C’est que les ventes papier de Jornal de Notícias chutent de près de 9 % chaque année. Quant à l’édition numérique, gratuite pour le moment, elle ne rapporte pas grand-chose en publicité (12 % des recettes seulement). « Notre mot d’ordre, c’est résilience », me confie sans détour Victor Ribeiro, président de Global Media. Tout en consultant sa tablette, il énumère la petite dizaine de titres du groupe parmi lesquels figure le quotidien de Lisbonne, Diário de Notícias, dont les ventes se sont effondrées en dessous de 30 000 exemplaires.
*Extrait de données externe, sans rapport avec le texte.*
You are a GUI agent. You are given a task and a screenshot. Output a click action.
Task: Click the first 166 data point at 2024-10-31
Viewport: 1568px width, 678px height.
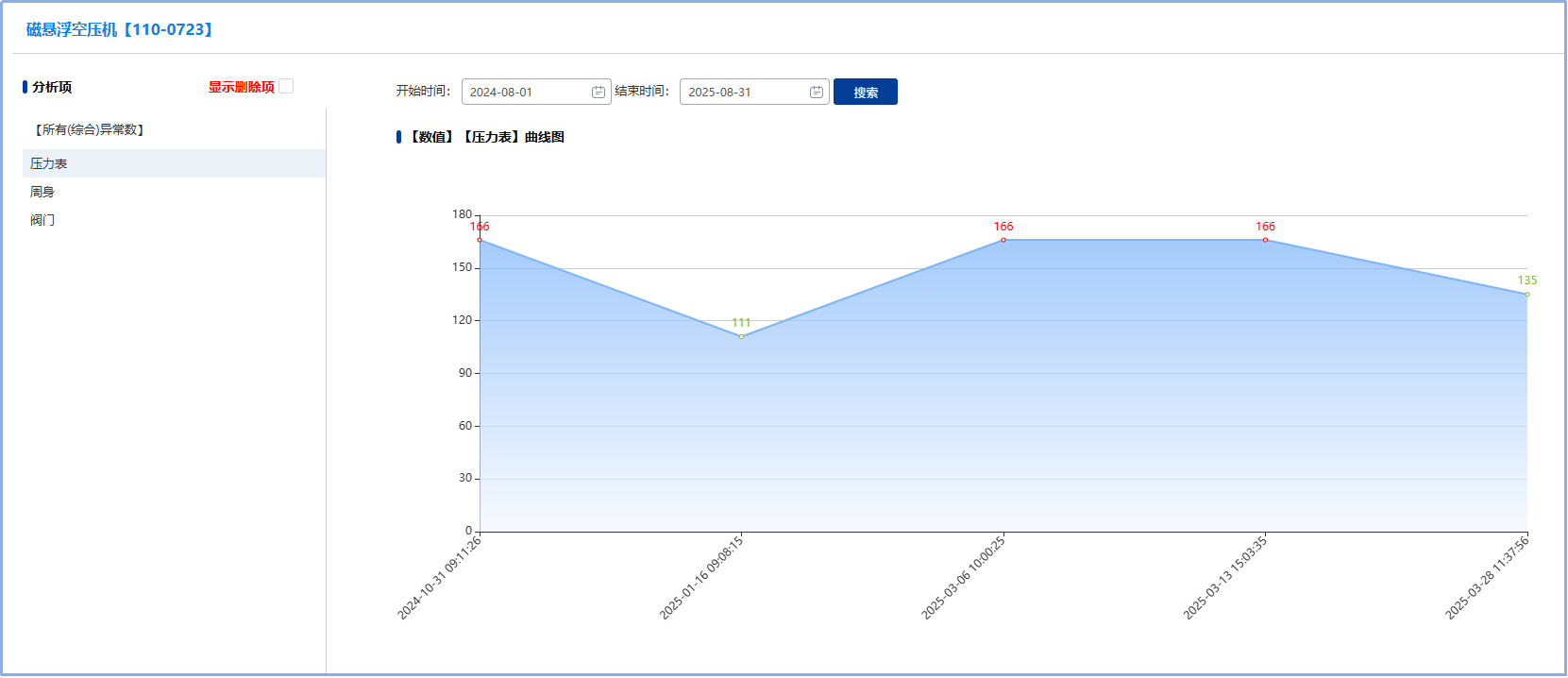pos(480,240)
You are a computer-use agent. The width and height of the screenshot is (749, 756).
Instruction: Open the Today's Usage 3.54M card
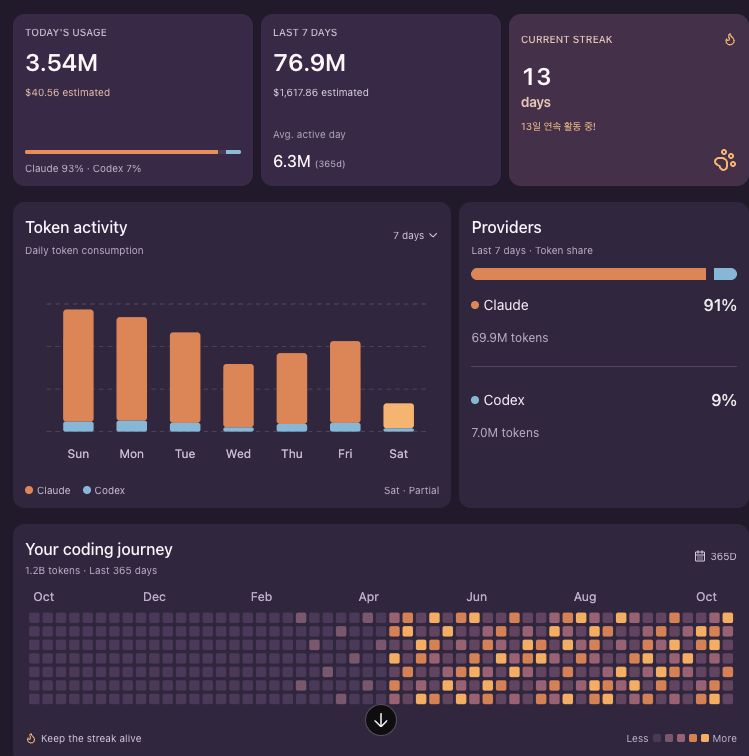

Explication avancée de cette déroute : ce titre qui excellait dans les coulisses du pouvoir se serait fourvoyé en tentant, pour élargir son audience, de jouer les tabloïds… « Difficile de le ranimer », ajoute sans grande illusion Victor Ribeiro.
Aussi, au Jornal de Notícias, encore considéré comme la vache à lait du groupe, on fait feu de tout bois. Face à la réception du siège de Lisbonne, une boutique propose à la vente une gamme hétéroclite de produits dont les publicités s’étalent dans les pages du quotidien : voitures miniatures (au prix de 7,95 euros l’unité avec le journal du jour), montre-bracelet (8,95 euros avec le journal), batterie de casseroles (129 euros avec le journal), etc. Avec le même souci de générer des revenus supplémentaires, le quotidien propose des livres ou encore l’organisation de conférences-débats. Moins glamour, plusieurs pages de Jornal de Notícias sont régulièrement consacrées à de petites annonces pudiquement qualifiées de « relaxantes », mais dont les illustrations et le propos sont bien plus explicites… Pas facile, décidément, pour un journal de dégager des bénéfices en ces temps mauvais.
Faudra-t-il que le Jornal de Notícias finisse par faire payer ses lecteurs – de plus en plus nombreux – de l’édition numérique ? Difficilement envisageable pour un titre qui, certes, n’est pas un tabloïd, mais entend rester le plus populaire du Portugal intérieur. A moins que le bingo salvateur vienne de… Macao. Un riche actionnaire chinois, citoyen de l’ancienne colonie portugaise, est sur le point d’entrer dans le capital de Global Media. Avec lui, Jornal de Notícias a déjà pu donner naissance au magazine bilingue sino-portugais Plataforma et diffusé dans les deux pays. D’autres partenariats pourraient être noués demain au Brésil, en Angola, au Mozambique ou au Cap-Vert. Avec 260 millions de lusophones dans le monde, les journalistes du quotidien de Porto ont encore de quoi rêver.